Obiettivo:
Trascrivi senza modifiche le righe delle voci qui sotto, cominciando da quella che contiene "Task: Tap the step number 02 circle" e fermandoti dopo quella che contiene "Action: pos(189,180)". Entrambe le righe sono incluse.

Materiale estratto:
━━━━━━━━━━

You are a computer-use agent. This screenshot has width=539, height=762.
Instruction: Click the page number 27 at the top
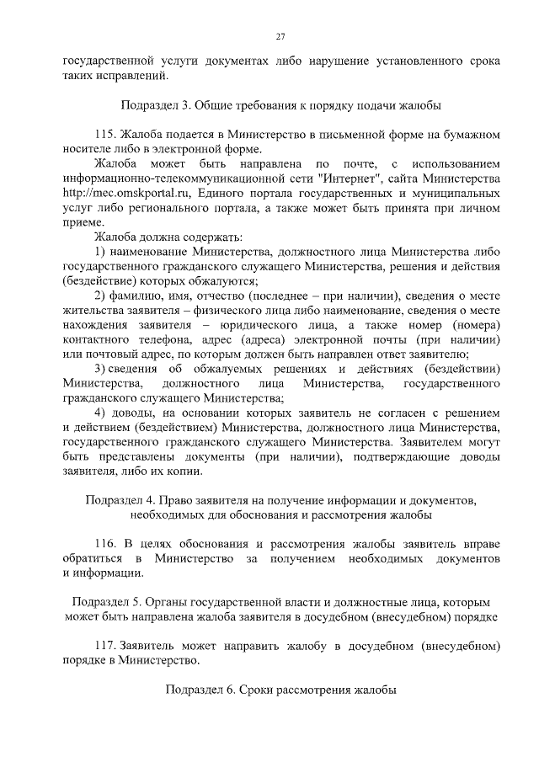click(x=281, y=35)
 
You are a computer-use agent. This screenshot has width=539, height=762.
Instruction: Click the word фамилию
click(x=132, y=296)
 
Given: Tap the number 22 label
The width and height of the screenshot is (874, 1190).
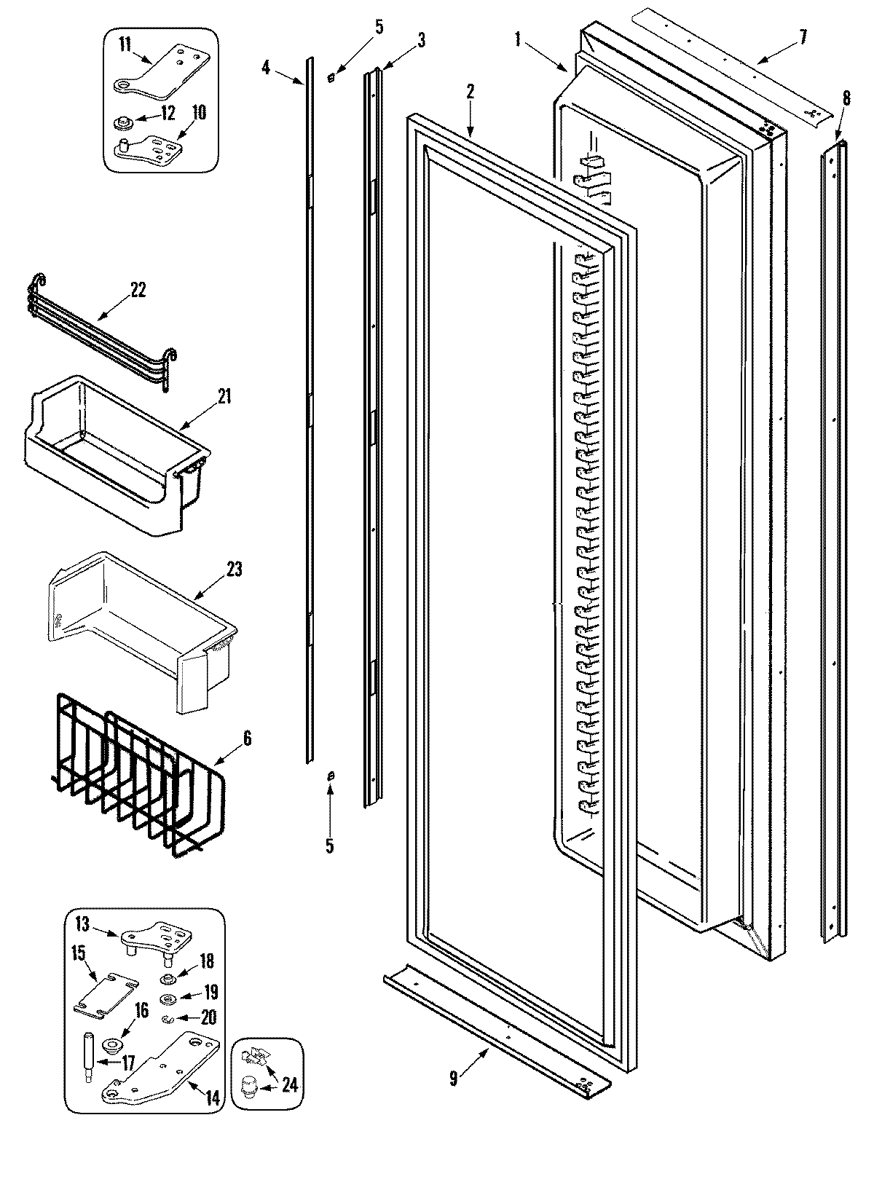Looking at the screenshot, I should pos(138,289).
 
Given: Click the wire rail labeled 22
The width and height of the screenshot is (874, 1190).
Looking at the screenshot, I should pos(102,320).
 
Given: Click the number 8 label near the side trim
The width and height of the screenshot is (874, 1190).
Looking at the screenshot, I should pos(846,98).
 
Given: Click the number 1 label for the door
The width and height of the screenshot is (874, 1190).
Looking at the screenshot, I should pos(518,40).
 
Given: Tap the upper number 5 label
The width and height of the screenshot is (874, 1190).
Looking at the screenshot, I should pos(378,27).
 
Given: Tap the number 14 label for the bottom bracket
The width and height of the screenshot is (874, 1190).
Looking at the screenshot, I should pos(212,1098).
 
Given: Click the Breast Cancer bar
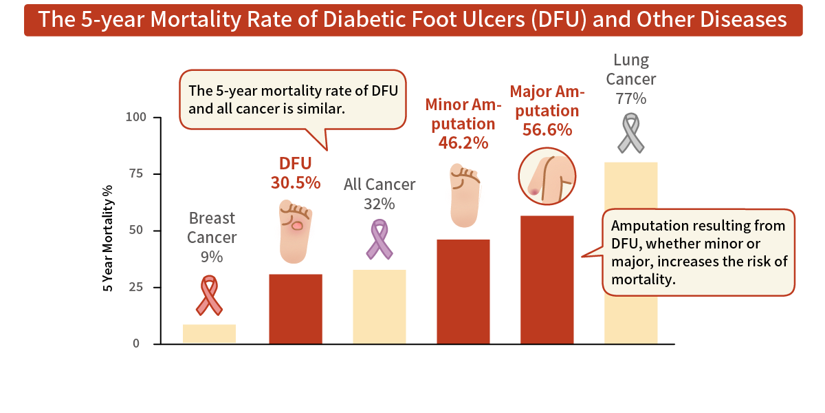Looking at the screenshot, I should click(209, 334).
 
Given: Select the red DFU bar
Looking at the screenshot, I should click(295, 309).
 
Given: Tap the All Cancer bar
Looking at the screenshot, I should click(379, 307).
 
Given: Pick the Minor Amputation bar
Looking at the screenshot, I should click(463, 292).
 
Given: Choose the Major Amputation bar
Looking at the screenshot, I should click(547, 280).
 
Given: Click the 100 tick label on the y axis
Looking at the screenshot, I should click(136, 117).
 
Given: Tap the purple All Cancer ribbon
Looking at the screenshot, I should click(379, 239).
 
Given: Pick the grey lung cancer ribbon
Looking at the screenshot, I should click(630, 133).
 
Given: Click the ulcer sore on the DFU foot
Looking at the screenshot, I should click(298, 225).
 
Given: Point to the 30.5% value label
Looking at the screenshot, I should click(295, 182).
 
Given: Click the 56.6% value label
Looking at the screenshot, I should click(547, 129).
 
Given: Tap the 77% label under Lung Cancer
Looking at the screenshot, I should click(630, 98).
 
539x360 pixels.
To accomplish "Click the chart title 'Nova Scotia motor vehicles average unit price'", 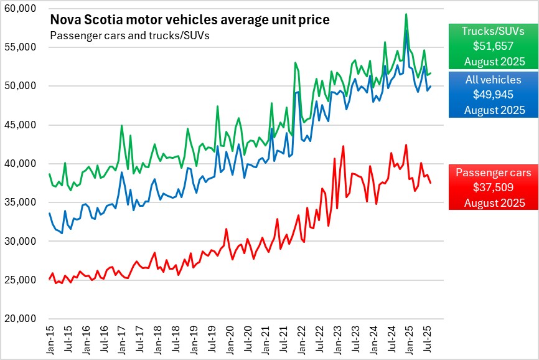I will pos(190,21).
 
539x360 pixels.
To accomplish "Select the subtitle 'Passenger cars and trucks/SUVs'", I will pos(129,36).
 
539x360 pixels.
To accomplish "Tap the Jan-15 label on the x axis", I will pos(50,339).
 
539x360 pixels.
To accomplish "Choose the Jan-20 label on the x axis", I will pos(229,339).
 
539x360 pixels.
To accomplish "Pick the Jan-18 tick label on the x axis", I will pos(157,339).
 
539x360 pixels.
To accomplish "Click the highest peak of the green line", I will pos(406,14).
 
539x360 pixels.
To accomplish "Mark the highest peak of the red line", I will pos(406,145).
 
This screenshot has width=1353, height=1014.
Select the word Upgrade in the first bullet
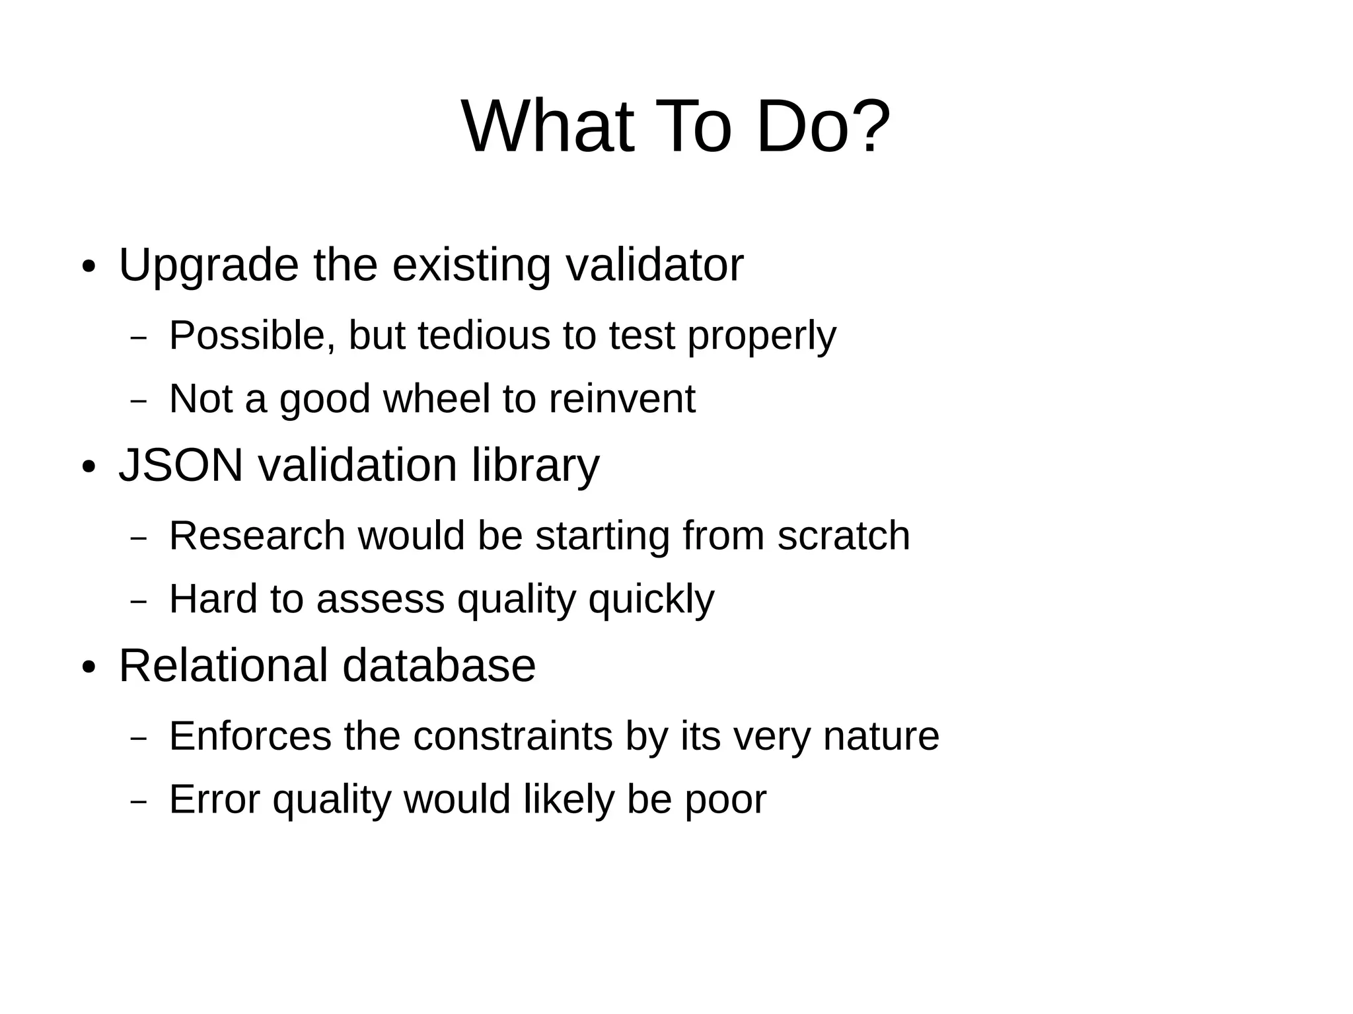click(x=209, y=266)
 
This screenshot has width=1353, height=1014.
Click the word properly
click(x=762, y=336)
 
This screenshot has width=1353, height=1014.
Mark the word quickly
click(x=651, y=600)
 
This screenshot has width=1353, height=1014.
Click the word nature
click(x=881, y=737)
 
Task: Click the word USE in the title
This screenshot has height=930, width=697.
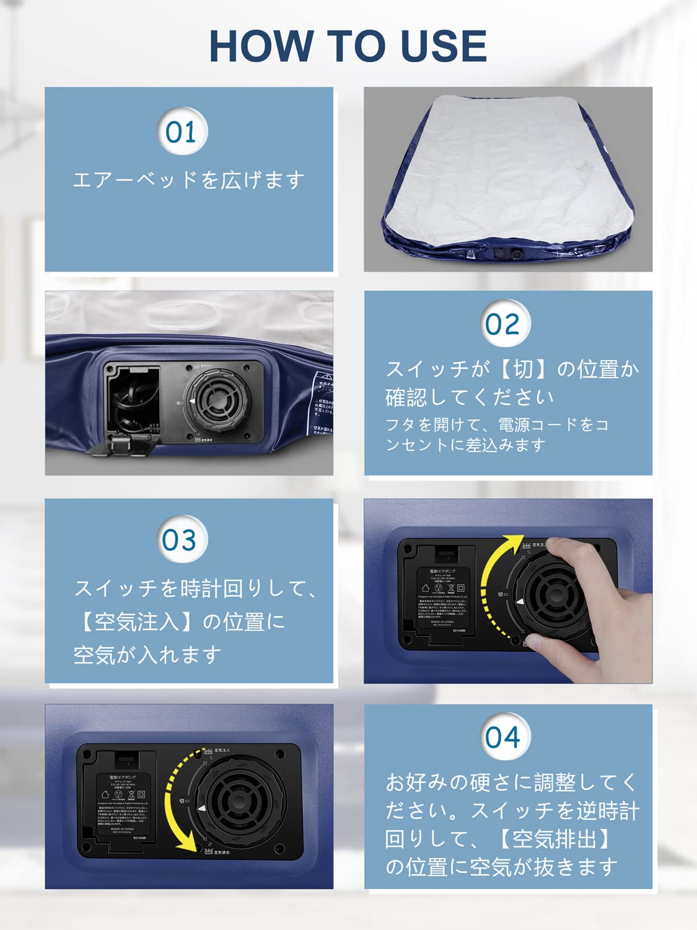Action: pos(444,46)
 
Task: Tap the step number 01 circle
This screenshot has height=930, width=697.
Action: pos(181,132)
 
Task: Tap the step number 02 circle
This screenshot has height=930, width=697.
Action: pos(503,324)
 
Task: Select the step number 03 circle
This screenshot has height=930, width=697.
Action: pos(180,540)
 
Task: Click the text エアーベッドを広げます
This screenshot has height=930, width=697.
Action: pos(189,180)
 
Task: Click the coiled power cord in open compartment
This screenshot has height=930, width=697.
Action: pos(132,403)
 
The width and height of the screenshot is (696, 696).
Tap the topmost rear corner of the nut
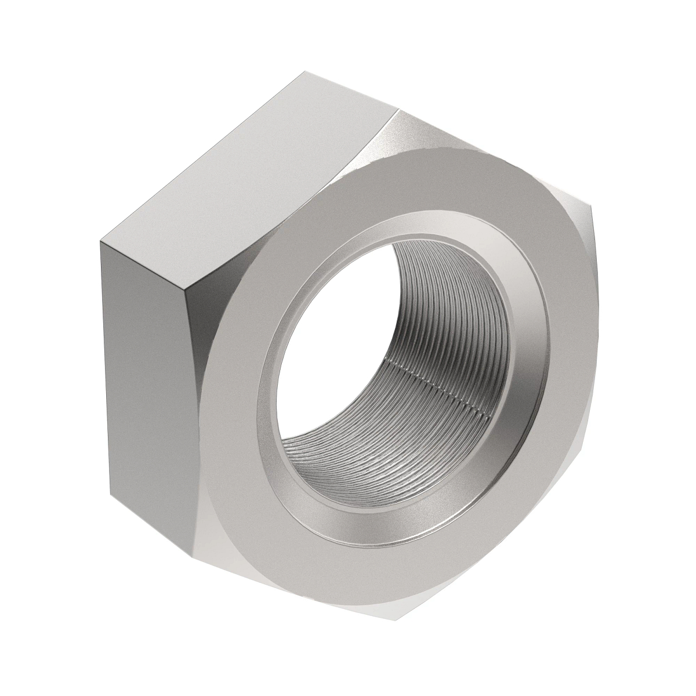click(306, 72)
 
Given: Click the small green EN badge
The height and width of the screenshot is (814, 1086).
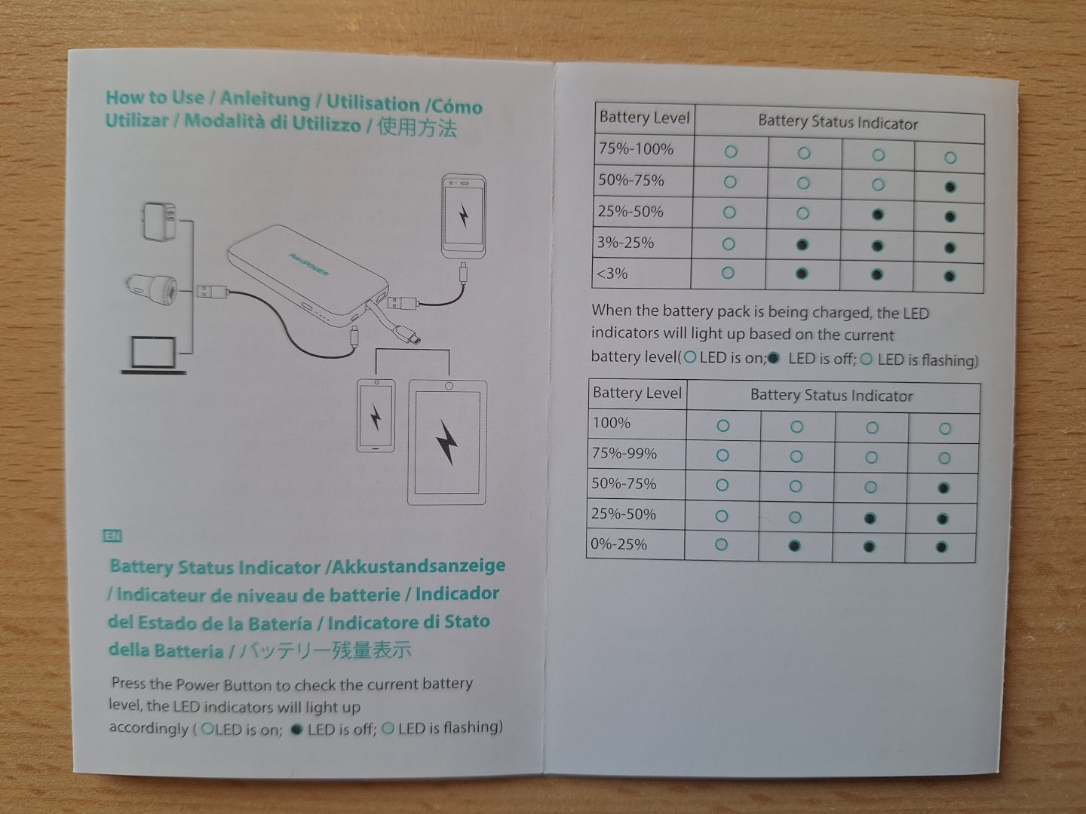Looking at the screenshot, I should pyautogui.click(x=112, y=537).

━━━━━━━━━━

Risposta all'esercizio:
Task: Tap the step number 02 circle
This screenshot has height=930, width=697.
Action: pos(503,324)
 
Task: Select the step number 03 circle
This screenshot has height=930, width=697.
Action: pos(180,540)
 
Task: Click the text エアーベッドを広げます
This screenshot has height=930, width=697.
Action: pos(189,180)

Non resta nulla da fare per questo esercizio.